Work to be completed: Word for word, transcribe all the entries shown below.
BEGIN Excerpted records
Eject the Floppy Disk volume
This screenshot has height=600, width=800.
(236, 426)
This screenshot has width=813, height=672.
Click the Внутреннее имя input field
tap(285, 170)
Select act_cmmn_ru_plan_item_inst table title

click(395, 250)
END Excerpted records
Solution for this task:
Eject the Floppy Disk volume
This screenshot has height=600, width=800.
(236, 426)
This screenshot has width=813, height=672.
Click the Внутреннее имя input field
tap(285, 170)
Select act_cmmn_ru_plan_item_inst table title

click(395, 250)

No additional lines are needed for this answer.